Tranexamic acid for epistaxis in hereditary hemorrhagic telangiectasia patients: a European cross-over controlled trial in a rare disease

Abstract

Background: Hereditary hemorrhagic telangiectasia (HHT) is a genetic disorder associated with abnormal angiogenesis and disabling epistaxis. Tranexamic acid (TA) has been widely used in the treatment of these severe bleeds but with no properly designed trial.

Objectives: To demonstrate the efficacy of TA in epistaxis in HHT patients and to explore its safety of use.

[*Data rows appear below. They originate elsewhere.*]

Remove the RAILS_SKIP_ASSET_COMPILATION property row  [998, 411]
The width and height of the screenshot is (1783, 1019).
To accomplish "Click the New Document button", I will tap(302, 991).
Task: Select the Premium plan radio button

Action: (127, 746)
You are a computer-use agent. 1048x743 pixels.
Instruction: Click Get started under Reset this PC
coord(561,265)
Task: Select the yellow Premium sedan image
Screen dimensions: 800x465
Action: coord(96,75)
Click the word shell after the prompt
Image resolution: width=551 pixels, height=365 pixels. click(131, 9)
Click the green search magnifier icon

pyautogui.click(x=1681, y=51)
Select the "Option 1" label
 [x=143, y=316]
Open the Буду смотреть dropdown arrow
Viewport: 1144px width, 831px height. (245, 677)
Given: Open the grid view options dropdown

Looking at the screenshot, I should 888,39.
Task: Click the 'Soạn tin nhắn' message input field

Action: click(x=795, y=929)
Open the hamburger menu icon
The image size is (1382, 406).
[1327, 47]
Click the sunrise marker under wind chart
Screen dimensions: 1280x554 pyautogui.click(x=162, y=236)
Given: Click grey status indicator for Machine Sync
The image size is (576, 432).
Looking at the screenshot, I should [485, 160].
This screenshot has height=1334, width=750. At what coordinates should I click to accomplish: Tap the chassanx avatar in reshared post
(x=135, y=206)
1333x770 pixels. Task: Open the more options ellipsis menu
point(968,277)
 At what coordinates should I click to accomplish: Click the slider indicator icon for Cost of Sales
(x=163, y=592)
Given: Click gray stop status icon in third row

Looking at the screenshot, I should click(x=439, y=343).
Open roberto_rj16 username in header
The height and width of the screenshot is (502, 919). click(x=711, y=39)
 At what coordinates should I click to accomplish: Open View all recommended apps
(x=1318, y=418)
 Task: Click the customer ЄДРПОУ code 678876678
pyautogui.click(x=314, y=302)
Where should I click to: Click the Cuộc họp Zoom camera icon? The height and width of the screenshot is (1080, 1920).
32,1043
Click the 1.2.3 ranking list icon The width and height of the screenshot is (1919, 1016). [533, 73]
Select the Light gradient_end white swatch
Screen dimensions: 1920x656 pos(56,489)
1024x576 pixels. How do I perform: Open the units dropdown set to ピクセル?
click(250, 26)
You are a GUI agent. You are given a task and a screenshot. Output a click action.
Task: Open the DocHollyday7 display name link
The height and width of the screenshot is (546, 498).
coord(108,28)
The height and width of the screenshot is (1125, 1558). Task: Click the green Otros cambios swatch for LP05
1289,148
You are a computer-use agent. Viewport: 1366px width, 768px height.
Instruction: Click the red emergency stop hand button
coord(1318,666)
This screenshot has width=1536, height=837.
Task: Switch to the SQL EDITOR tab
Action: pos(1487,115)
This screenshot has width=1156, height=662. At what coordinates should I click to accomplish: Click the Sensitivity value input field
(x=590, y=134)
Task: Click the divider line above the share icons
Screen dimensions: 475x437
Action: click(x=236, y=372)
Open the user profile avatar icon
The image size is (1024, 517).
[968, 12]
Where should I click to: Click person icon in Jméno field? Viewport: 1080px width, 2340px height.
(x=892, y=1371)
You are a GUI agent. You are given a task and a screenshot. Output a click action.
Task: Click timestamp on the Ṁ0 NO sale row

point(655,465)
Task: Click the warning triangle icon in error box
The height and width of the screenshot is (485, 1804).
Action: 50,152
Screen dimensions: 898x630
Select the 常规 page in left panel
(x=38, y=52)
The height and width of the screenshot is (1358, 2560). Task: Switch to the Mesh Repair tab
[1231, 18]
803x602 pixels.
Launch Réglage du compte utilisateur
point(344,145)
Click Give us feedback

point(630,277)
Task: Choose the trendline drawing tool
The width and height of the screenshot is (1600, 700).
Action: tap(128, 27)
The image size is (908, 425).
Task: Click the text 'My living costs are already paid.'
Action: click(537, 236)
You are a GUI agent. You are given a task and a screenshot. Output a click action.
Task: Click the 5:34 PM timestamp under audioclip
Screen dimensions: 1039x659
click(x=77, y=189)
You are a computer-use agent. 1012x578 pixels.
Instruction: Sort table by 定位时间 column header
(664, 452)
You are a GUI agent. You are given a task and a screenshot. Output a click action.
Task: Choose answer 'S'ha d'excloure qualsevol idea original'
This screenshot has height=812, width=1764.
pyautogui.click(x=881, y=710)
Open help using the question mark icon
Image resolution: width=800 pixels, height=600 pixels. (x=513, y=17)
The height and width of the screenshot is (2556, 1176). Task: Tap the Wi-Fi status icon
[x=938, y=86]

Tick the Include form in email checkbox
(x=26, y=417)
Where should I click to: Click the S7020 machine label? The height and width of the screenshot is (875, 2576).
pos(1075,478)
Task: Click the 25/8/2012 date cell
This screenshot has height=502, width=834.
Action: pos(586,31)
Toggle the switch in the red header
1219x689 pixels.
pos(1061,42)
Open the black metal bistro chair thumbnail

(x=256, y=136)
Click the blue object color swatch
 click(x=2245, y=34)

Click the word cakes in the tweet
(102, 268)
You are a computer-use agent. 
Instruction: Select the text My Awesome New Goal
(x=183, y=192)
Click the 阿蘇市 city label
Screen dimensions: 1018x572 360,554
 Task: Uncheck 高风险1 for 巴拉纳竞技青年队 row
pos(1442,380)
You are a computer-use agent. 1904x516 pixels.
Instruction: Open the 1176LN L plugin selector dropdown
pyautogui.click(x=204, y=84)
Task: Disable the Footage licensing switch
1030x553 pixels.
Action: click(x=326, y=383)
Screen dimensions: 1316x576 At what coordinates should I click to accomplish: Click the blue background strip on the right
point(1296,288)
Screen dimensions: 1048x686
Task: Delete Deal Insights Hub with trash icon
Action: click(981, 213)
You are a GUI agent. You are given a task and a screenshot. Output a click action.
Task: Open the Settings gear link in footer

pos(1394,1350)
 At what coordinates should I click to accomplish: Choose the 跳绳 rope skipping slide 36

Patients/methods: A randomized, placebo-controlled, double-blind, cross-over trial was conducted. Participants were randomized to receive TA (3 g a day) then placebo or the opposite sequence. The main analysis compared intra-individual mean duration of epistaxis under TA vs. placebo on a log scale. The primary outcome was the mean duration of epistaxis per month, assessed with specific grids to be completed by participants. The number of epistaxis episodes was recorded as a secondary outcome.

Results: A total of 118 randomized patients contributed to the statistical analysis. The mean duration of epistaxis per month was significantly shorter with TA than placebo (0.19 on the log scale; SD = 0.07; P = 0.005), corresponding to a decrease of 17.3% (15.7 min) in the duration of epistaxis per month (CI 95%, 5.5-27.6). The median number of epistaxis episodes per month was 22.1 episodes in the placebo arm vs. 23.3 episodes in the TA arm. No thrombophlebitis was observed.

Conclusions: In the ATERO study, we demonstrated a significant decrease in the duration of epistaxis in HHT patients taking TA. No safety issues were recorded in our cohort of patients.

Keywords: Osler-Rendu disease; epistaxis; hereditary hemorrhagic telangiectasia; randomized controlled trial; tranexamic acid.